— Exercise directions —
Repeat the records. Match each character exactly.

[Saved entries]

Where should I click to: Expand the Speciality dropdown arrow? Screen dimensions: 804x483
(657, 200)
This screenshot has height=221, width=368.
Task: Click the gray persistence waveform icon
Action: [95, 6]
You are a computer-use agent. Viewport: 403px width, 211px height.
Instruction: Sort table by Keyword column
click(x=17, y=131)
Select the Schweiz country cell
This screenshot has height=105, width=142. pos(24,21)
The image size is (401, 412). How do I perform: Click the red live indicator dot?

— Exercise response —
Where should I click to: Expand the Speciality dropdown arrow? Screen dimensions: 804x483
(657, 200)
This screenshot has height=221, width=368.
Task: Click the gray persistence waveform icon
Action: [95, 6]
You are a computer-use agent. Viewport: 403px width, 211px height.
Instruction: Sort table by Keyword column
click(x=17, y=131)
Select the Schweiz country cell
This screenshot has height=105, width=142. pos(24,21)
The image size is (401, 412). How do I perform: Click the red live indicator dot?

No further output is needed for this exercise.